**Pixel coordinate grounding data**:
▬▬▬▬▬▬▬▬▬▬

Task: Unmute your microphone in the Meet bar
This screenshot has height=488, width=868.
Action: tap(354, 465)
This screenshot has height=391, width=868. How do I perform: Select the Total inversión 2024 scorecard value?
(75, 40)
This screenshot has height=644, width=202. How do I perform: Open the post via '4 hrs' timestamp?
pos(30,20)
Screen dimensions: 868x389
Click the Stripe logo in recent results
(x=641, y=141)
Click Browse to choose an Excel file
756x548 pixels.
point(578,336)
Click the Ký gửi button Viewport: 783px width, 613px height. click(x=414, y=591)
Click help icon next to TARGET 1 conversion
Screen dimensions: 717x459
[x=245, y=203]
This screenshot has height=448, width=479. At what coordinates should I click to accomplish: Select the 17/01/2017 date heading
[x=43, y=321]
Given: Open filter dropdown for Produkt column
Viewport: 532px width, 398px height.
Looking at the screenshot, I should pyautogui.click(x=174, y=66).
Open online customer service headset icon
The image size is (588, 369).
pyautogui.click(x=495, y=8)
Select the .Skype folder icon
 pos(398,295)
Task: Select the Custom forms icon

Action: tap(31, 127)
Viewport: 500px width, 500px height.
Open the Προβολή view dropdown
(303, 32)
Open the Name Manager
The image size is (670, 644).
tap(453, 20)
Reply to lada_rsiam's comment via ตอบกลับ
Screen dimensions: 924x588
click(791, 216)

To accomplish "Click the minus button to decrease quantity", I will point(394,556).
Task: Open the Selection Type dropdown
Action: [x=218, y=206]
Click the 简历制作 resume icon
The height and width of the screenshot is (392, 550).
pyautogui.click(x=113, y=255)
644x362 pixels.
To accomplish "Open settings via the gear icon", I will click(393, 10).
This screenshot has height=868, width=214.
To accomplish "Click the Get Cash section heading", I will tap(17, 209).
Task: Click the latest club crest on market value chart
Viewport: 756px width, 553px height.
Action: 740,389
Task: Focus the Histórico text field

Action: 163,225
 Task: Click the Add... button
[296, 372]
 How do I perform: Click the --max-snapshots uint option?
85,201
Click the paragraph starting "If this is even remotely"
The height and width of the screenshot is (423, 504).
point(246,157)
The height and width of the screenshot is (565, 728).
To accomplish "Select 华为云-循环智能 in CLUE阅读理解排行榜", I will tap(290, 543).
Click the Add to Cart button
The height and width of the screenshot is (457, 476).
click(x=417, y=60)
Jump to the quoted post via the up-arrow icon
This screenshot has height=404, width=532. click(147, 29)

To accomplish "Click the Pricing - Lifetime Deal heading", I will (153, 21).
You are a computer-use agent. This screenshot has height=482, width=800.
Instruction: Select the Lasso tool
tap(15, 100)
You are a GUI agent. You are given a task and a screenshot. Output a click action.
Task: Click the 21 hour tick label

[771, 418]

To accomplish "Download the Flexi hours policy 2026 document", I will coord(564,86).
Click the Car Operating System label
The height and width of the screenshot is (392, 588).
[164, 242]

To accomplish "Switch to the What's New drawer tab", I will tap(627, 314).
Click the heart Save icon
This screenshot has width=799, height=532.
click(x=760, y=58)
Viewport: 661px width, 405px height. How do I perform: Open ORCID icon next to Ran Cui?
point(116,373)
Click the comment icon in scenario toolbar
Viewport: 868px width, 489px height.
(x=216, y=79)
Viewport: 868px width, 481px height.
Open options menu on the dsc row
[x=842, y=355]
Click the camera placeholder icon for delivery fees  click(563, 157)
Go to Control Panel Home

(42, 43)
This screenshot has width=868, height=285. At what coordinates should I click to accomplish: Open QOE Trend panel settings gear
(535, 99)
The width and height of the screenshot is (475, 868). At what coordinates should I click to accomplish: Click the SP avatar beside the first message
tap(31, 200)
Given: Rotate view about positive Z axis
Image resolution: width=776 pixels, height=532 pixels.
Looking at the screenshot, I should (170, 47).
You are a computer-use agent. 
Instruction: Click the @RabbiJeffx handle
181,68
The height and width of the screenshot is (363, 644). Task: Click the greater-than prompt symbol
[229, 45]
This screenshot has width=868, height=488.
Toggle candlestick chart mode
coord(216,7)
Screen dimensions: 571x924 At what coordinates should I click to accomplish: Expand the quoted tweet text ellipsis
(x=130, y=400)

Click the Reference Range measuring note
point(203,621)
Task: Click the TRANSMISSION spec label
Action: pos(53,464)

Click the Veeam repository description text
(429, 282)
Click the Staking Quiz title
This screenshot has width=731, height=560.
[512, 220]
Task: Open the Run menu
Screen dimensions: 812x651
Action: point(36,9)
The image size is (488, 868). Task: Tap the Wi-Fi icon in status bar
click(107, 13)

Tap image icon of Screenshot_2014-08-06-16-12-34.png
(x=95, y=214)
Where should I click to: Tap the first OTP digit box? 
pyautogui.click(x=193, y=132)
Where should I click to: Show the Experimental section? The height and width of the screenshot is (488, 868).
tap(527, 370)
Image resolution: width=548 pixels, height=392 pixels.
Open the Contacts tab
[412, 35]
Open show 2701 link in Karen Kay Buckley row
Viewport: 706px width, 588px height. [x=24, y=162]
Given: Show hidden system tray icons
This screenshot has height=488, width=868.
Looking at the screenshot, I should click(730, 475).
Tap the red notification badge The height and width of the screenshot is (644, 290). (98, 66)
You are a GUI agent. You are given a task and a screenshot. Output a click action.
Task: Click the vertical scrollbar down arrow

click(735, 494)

▬▬▬▬▬▬▬▬▬▬

**WHAT THE EXERCISE ASKS**: All of the records are to be reproduced exactly as they were given.

**OUTPUT BELOW**:
Task: Unmute your microphone in the Meet bar
This screenshot has height=488, width=868.
Action: tap(354, 465)
This screenshot has height=391, width=868. How do I perform: Select the Total inversión 2024 scorecard value?
(75, 40)
This screenshot has height=644, width=202. How do I perform: Open the post via '4 hrs' timestamp?
pos(30,20)
Screen dimensions: 868x389
Click the Stripe logo in recent results
(x=641, y=141)
Click Browse to choose an Excel file
756x548 pixels.
point(578,336)
Click the Ký gửi button Viewport: 783px width, 613px height. click(x=414, y=591)
Click help icon next to TARGET 1 conversion
Screen dimensions: 717x459
[x=245, y=203]
This screenshot has height=448, width=479. At what coordinates should I click to accomplish: Select the 17/01/2017 date heading
[x=43, y=321]
Given: Open filter dropdown for Produkt column
Viewport: 532px width, 398px height.
Looking at the screenshot, I should pyautogui.click(x=174, y=66).
Open online customer service headset icon
The image size is (588, 369).
pyautogui.click(x=495, y=8)
Select the .Skype folder icon
 pos(398,295)
Task: Select the Custom forms icon

Action: tap(31, 127)
Viewport: 500px width, 500px height.
Open the Προβολή view dropdown
(303, 32)
Open the Name Manager
The image size is (670, 644).
tap(453, 20)
Reply to lada_rsiam's comment via ตอบกลับ
Screen dimensions: 924x588
click(791, 216)

To accomplish "Click the minus button to decrease quantity", I will point(394,556).
Task: Open the Selection Type dropdown
Action: [x=218, y=206]
Click the 简历制作 resume icon
The height and width of the screenshot is (392, 550).
pyautogui.click(x=113, y=255)
644x362 pixels.
To accomplish "Open settings via the gear icon", I will click(393, 10).
This screenshot has height=868, width=214.
To accomplish "Click the Get Cash section heading", I will tap(17, 209).
Task: Click the latest club crest on market value chart
Viewport: 756px width, 553px height.
Action: 740,389
Task: Focus the Histórico text field

Action: 163,225
 Task: Click the Add... button
[296, 372]
 How do I perform: Click the --max-snapshots uint option?
85,201
Click the paragraph starting "If this is even remotely"
The height and width of the screenshot is (423, 504).
point(246,157)
The height and width of the screenshot is (565, 728).
To accomplish "Select 华为云-循环智能 in CLUE阅读理解排行榜", I will tap(290, 543).
Click the Add to Cart button
The height and width of the screenshot is (457, 476).
click(x=417, y=60)
Jump to the quoted post via the up-arrow icon
This screenshot has height=404, width=532. click(147, 29)

To accomplish "Click the Pricing - Lifetime Deal heading", I will (153, 21).
You are a computer-use agent. This screenshot has height=482, width=800.
Instruction: Select the Lasso tool
tap(15, 100)
You are a GUI agent. You are given a task and a screenshot. Output a click action.
Task: Click the 21 hour tick label

[771, 418]

To accomplish "Download the Flexi hours policy 2026 document", I will coord(564,86).
Click the Car Operating System label
The height and width of the screenshot is (392, 588).
[164, 242]

To accomplish "Switch to the What's New drawer tab", I will tap(627, 314).
Click the heart Save icon
This screenshot has width=799, height=532.
click(x=760, y=58)
Viewport: 661px width, 405px height. How do I perform: Open ORCID icon next to Ran Cui?
point(116,373)
Click the comment icon in scenario toolbar
Viewport: 868px width, 489px height.
(x=216, y=79)
Viewport: 868px width, 481px height.
Open options menu on the dsc row
[x=842, y=355]
Click the camera placeholder icon for delivery fees  click(563, 157)
Go to Control Panel Home

(42, 43)
This screenshot has width=868, height=285. At what coordinates should I click to accomplish: Open QOE Trend panel settings gear
(535, 99)
The width and height of the screenshot is (475, 868). At what coordinates should I click to accomplish: Click the SP avatar beside the first message
tap(31, 200)
Given: Rotate view about positive Z axis
Image resolution: width=776 pixels, height=532 pixels.
Looking at the screenshot, I should (170, 47).
You are a computer-use agent. 
Instruction: Click the @RabbiJeffx handle
181,68
The height and width of the screenshot is (363, 644). Task: Click the greater-than prompt symbol
[229, 45]
This screenshot has width=868, height=488.
Toggle candlestick chart mode
coord(216,7)
Screen dimensions: 571x924 At what coordinates should I click to accomplish: Expand the quoted tweet text ellipsis
(x=130, y=400)

Click the Reference Range measuring note
point(203,621)
Task: Click the TRANSMISSION spec label
Action: pos(53,464)

Click the Veeam repository description text
(429, 282)
Click the Staking Quiz title
This screenshot has width=731, height=560.
[512, 220]
Task: Open the Run menu
Screen dimensions: 812x651
Action: point(36,9)
The image size is (488, 868). Task: Tap the Wi-Fi icon in status bar
click(107, 13)

Tap image icon of Screenshot_2014-08-06-16-12-34.png
(x=95, y=214)
Where should I click to: Tap the first OTP digit box? 
pyautogui.click(x=193, y=132)
Where should I click to: Show the Experimental section? The height and width of the screenshot is (488, 868).
tap(527, 370)
Image resolution: width=548 pixels, height=392 pixels.
Open the Contacts tab
[412, 35]
Open show 2701 link in Karen Kay Buckley row
Viewport: 706px width, 588px height. [x=24, y=162]
Given: Show hidden system tray icons
This screenshot has height=488, width=868.
Looking at the screenshot, I should click(730, 475).
Tap the red notification badge The height and width of the screenshot is (644, 290). (98, 66)
You are a GUI agent. You are given a task and a screenshot. Output a click action.
Task: Click the vertical scrollbar down arrow

click(735, 494)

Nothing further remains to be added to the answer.